For instance, the famous Cleopatra VII had a daughter by Mark Antony named Cleopatra Selene; this daughter married the King of Mauretania. Their descendants probably married into the royal family of Emesa, which coincidently is the same house whence sprang the warrior queen Zenobia (who in fact claimed to be a descendant of Cleopatra VII) and still later the Severan Emperors of Rome, who originated from the High Priests of Baal at Emesa. Zenobia has traceable descendants into A.D. Another Ptolemaic princess, Kleopatra Thea, has descendants traceable even further than that, from Syria to Parthia to Armenia, and possibly into Byzantium (whose imperial families occassionally intermarried with Western European dynasties).

I can trace mine back to circa 1000 AD, when my ancestors were aristocrats in Jersey in the Channel Islands. Our last name has changed very little since then (dropped a “de” at the beginning, added a “te” at the end to Anglicize it), and it’s so distinctive that there’s little doubt it’s the same name. My grandfather has established bloodlines to everyone in the world with small variations on the name (de/no de, te/no te, and an e left out here or there). They’re supposedly having a huge “reunion” in France next year.

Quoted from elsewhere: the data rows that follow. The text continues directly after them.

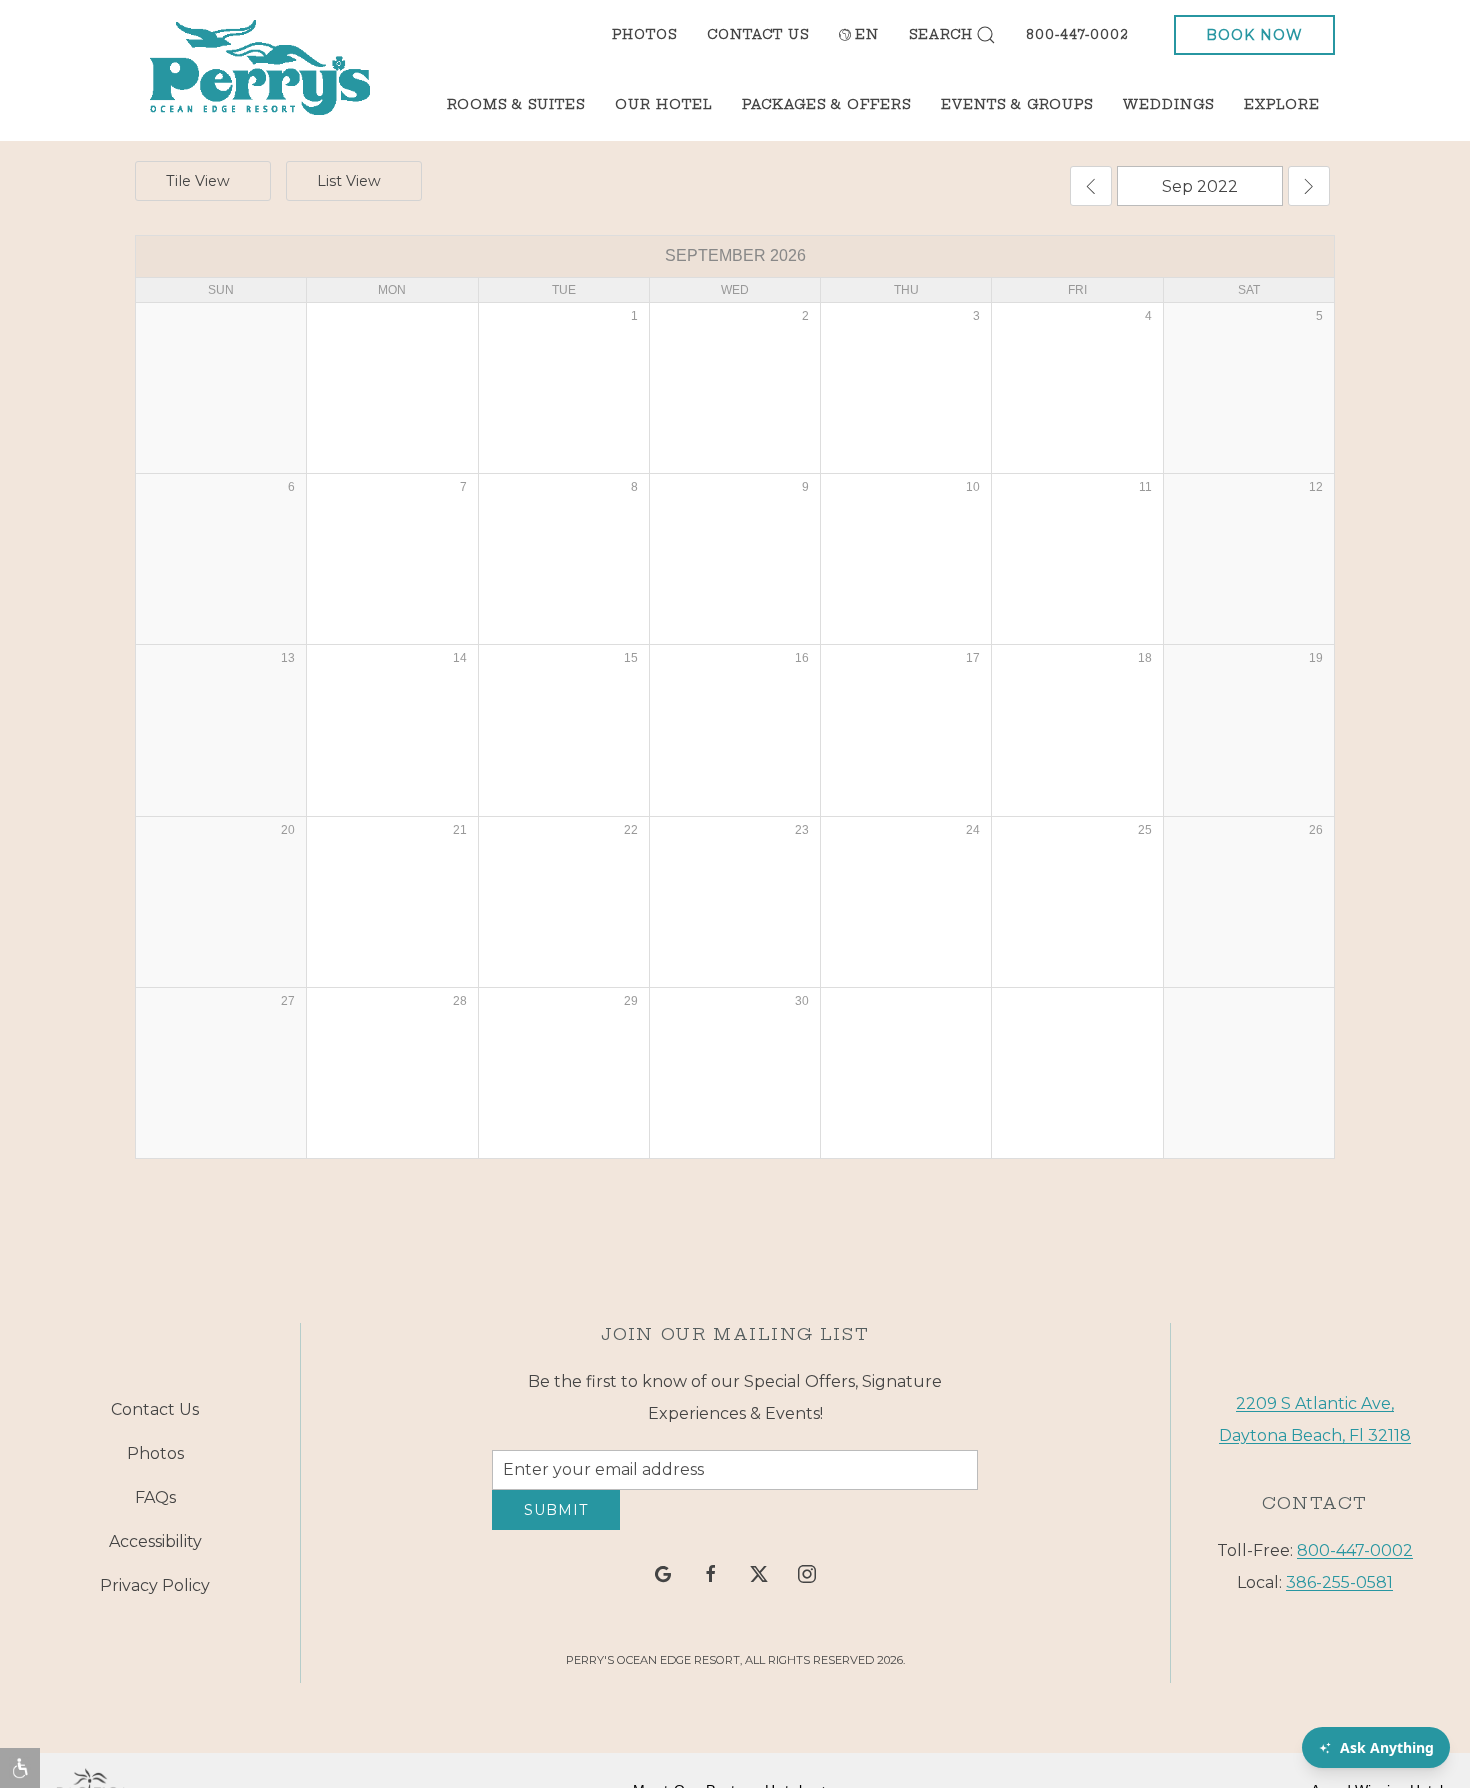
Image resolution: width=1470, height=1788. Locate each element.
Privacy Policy (155, 1593)
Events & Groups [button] (1017, 104)
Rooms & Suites (516, 104)
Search (941, 34)
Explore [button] (1282, 104)
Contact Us (758, 34)
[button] (20, 1768)
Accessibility (155, 1549)
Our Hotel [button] (663, 104)
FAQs (155, 1505)
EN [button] (867, 34)
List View (349, 181)
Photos (644, 34)
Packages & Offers (826, 104)
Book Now (1254, 35)
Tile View (198, 181)
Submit (556, 1525)
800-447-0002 (1077, 34)
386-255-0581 (1339, 1589)
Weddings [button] (1168, 104)
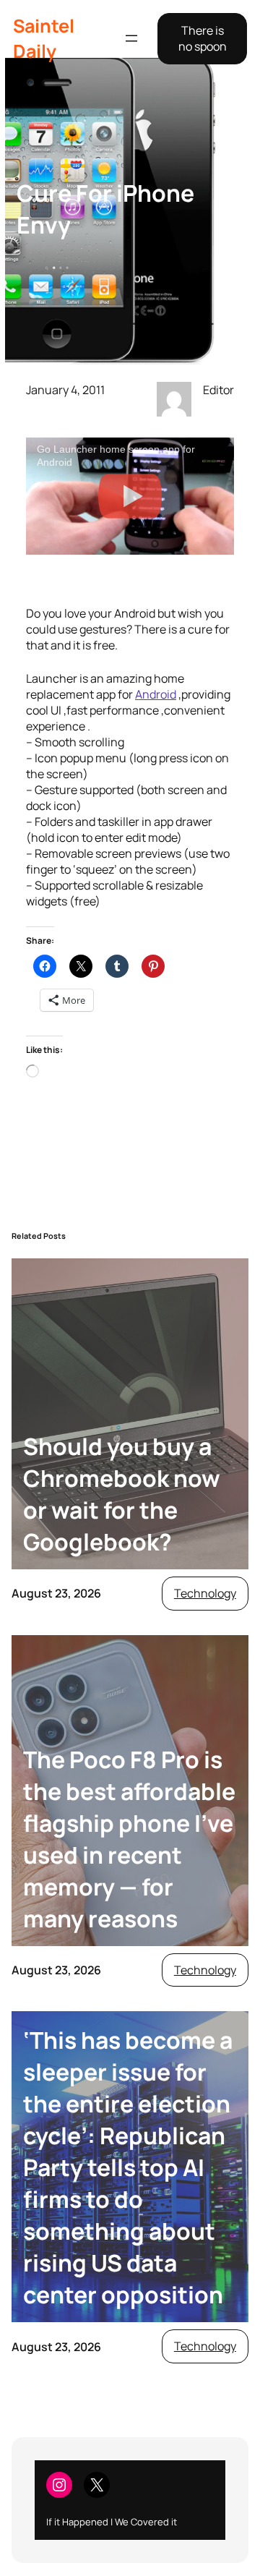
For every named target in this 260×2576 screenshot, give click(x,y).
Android (155, 694)
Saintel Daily (43, 38)
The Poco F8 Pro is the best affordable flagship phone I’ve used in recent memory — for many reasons (129, 1839)
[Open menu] (131, 38)
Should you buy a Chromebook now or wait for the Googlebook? (121, 1494)
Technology (205, 1593)
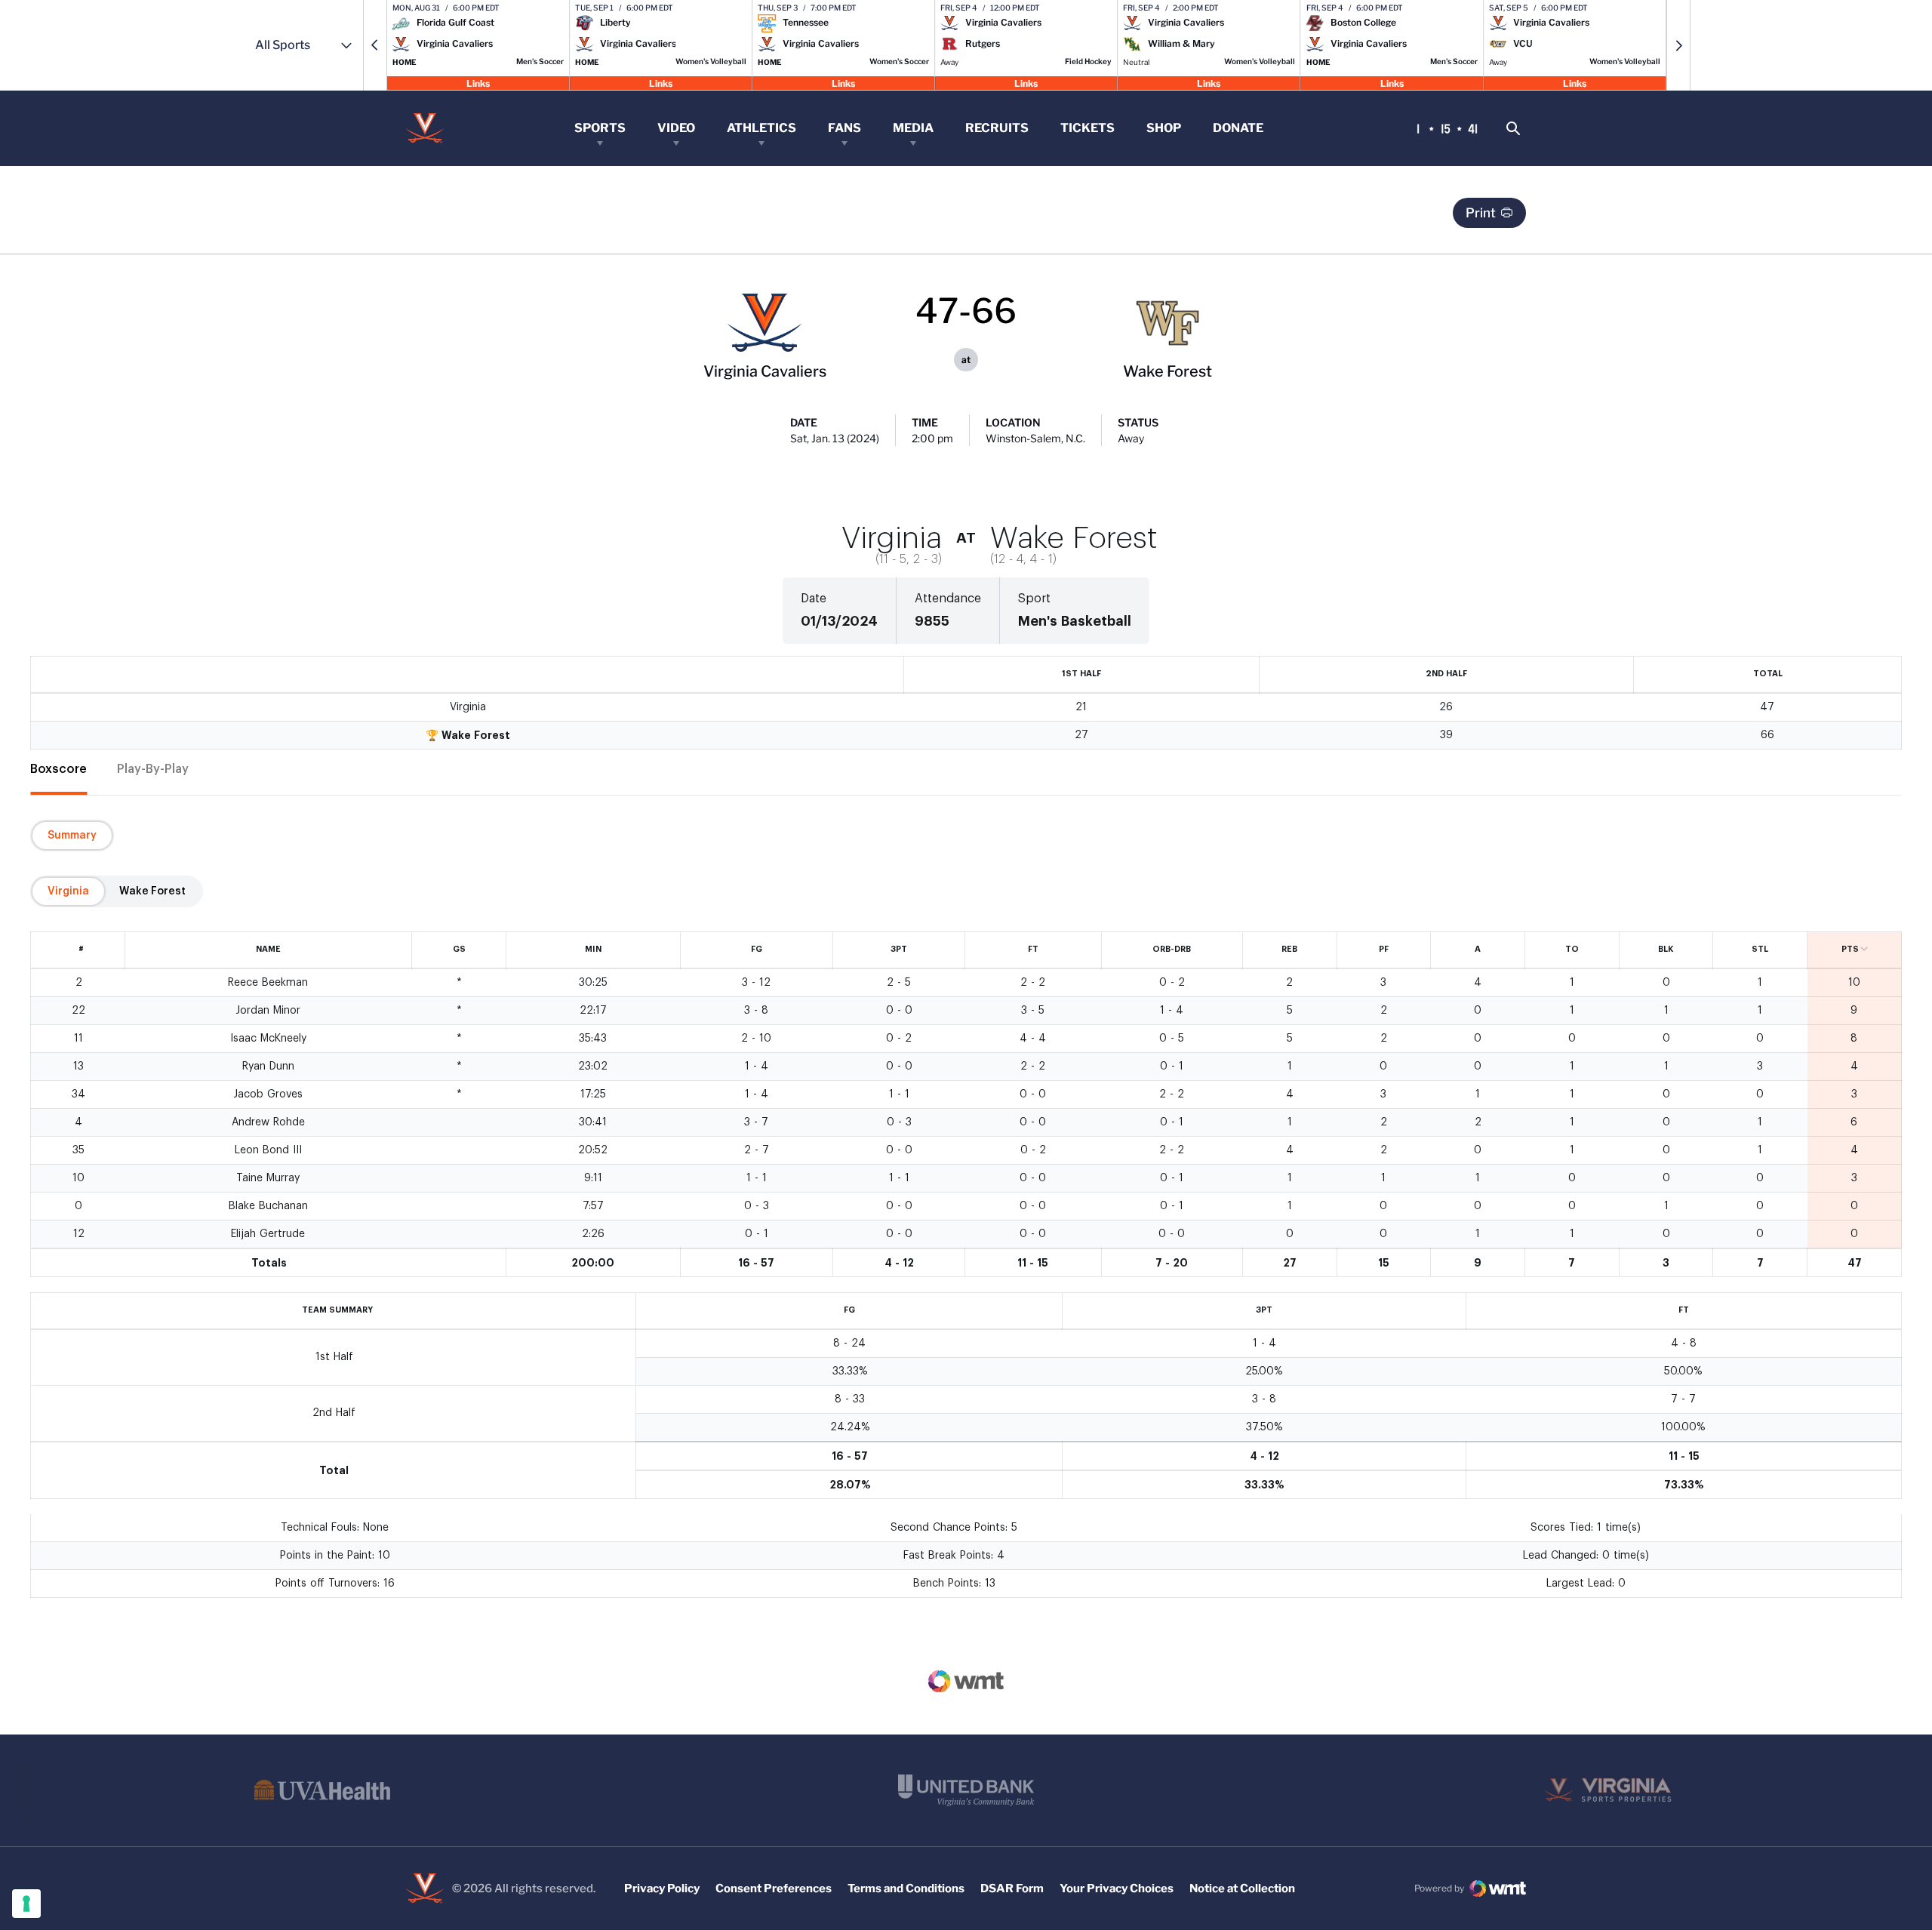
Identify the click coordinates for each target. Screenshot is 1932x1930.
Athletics (761, 128)
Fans (844, 128)
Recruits (997, 128)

If your name is Smith or Brown, you’re probaby SOL.

MLS: Sorry, that article is bunk as well. There is no way to prove direct descent via DNA or any other technique that far back.

Think about it: Cheddar Man had parents. Those parents could have had other children. How are you going to disprove someone is a descendent of Cheddar Man’s siblings and but still give proof of descent from Cheddar Man? It’s a flat out ridiculous claim.

Also, think about this: What if Cheddar Man had an identical twin?